For other use cases, this loader can be installed directly from NPM:

$ npm install --save @polymer/esm-amd-loader

Example usage

This loader is primarily intended to be used as the browser runtime component of an automatic transformation of a project from ES modules to AMD modules, as performed by tools like the Babel AMD transform plugin or TypeScript AMD generation. It is not expected that users would typically author code directly for this API.

index.html

<script src="./node_modules/@polymer/esm-amd-loader/lib/esm-amd-loader.min.js"></script>

<script>
  define(['./foo.js'], function(foo) {
    console.log('imported', foo.stuff, 'from foo.js');
  });
</script>

foo.js

define(['exports', 'require', 'meta'], function(exports, require, meta) {
  exports.stuff = 'neat stuff';

  require(['../bar.js'],
    function(bar) {
      console.log(meta.url, 'dynamically loaded bar.js:', bar);
    },
    function(error) {
      console.log(meta.url, 'failed to dynamically load bar.js:', error);
    });
});

window.define

window.define = function(
    dependencies: string[],
    moduleBody?: (...args: Array<{}>) => void

dependencies

An array of module paths, relative or absolute, which are dependencies of this module. Relative paths are resolved relative to the location of this module. Can also be one of the special dependencies listed below.

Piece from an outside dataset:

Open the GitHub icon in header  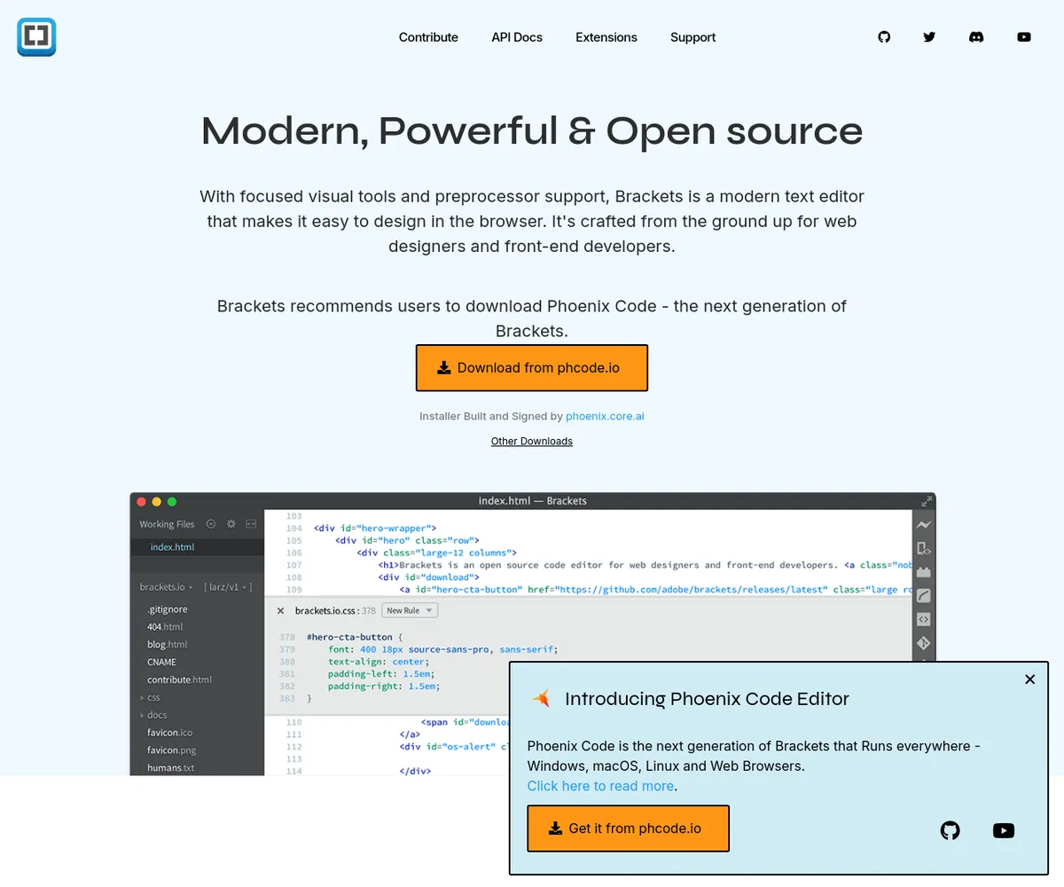click(884, 37)
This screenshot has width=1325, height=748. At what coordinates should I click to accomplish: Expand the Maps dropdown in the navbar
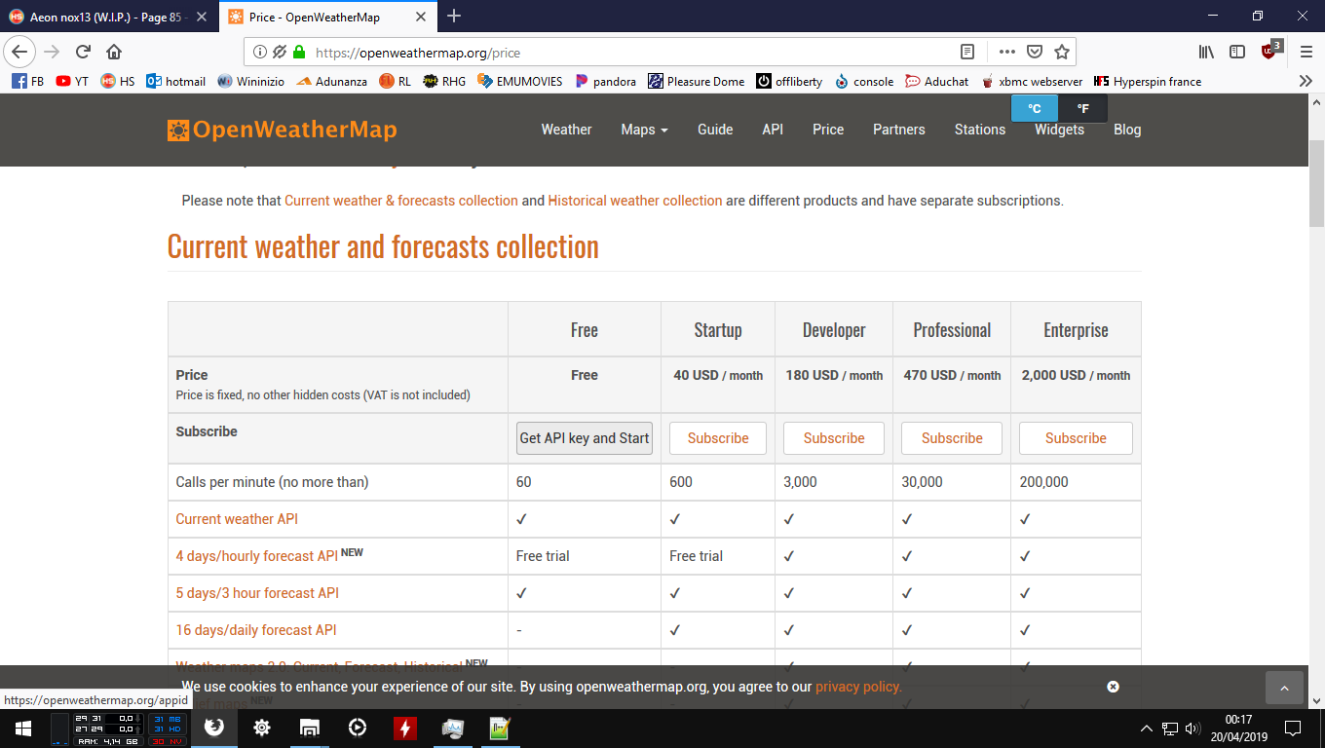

Dependencies are run in the same deterministic order as they would if they were ES modules.

moduleBody

A function which is invoked when all dependencies have resolved. The exports of each dependency is passed as an argument to this function, in the same order that they were specified in the dependencies array.

If any dependencies do not load (e.g. 404), or if their module bodies throw an error nothing later in the dependency graph will execute, and an Error will be thrown up to the window error event.

Special dependencies

"exports"

The exports object for this module. If another module depends on this module, this is the object that will be received.

"require"

function require(
    dependencies: string[],
    onResolve?: (...args: Array<{}>),
    onError?: (error: Error)) => void

A function which will load the given dependencies, with relative paths resolved relative to the current module. If successful, onResolve is called with the resolved dependencies. If a dependency fails to load, onError is called with the error from the first dependency which failed.

"meta"

A {url: string} object, where url is the fully qualified URL of this module. Corresponds to an ES module's import.meta.

Differences from AMD/RequireJS

  • Minified and compressed size is 1.4 KB, vs 6.6 KB for RequireJS.

  • Only supports specifying dependencies as paths, and does not support explicitly naming modules.

  • Does not include a global require function. Instead, modules created with define always execute immediately. RequireJS executes require calls immediately, but only executes define modules if they are a transitive dependency of a require call, or if they are named by the data-name bootstrap attribute.

  • Modules always resolve to an exports object, even if the module did not request it or assign any properties to it. RequireJS modules will resolve to undefined if the module did not request its exports object.

  • AMD does not specify the meta object. It does specify a similar object called module, which can contain id and uri. RequireJS provides module and sets uri to a path relative to the HTML document's base URL.

  • RequireJS contains a bug whereby relative path resolution for modules above the HTML document base URL can result in duplicate requests for the same module.

  • Module execution order happens according to the ES spec, including support for cyclical dependencies.

  • Top level define calls are also ordered, similar to the way that multiple <script type="module"> tags in an HTML document are.